The entries that follow include a run beginning at the line with "169x300 pixels." and ending at the line with "Select the Mischief radio button"; restate that run word for word and leave the rest out.

Exercise inputs
+++++
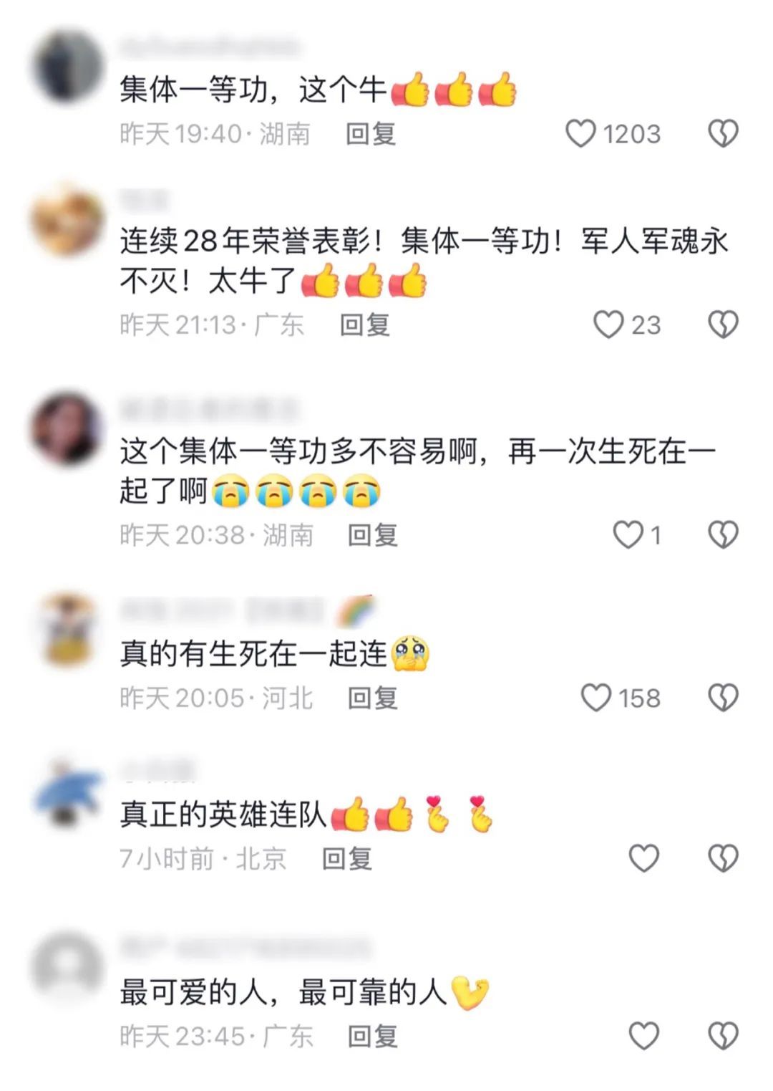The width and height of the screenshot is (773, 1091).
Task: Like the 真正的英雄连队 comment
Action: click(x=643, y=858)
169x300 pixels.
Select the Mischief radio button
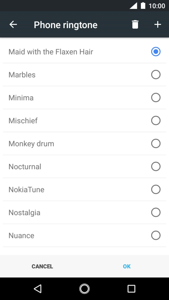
+++++
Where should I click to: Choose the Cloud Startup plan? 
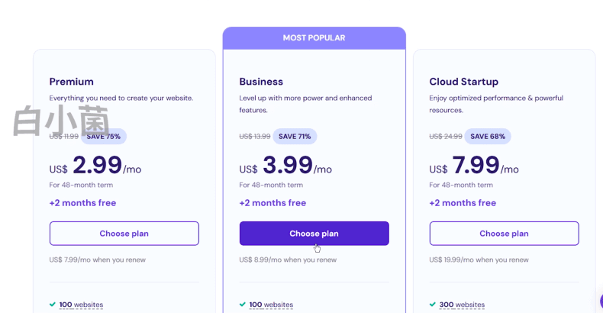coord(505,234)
+++++
Answer below
169x300 pixels.
Select the Mischief radio button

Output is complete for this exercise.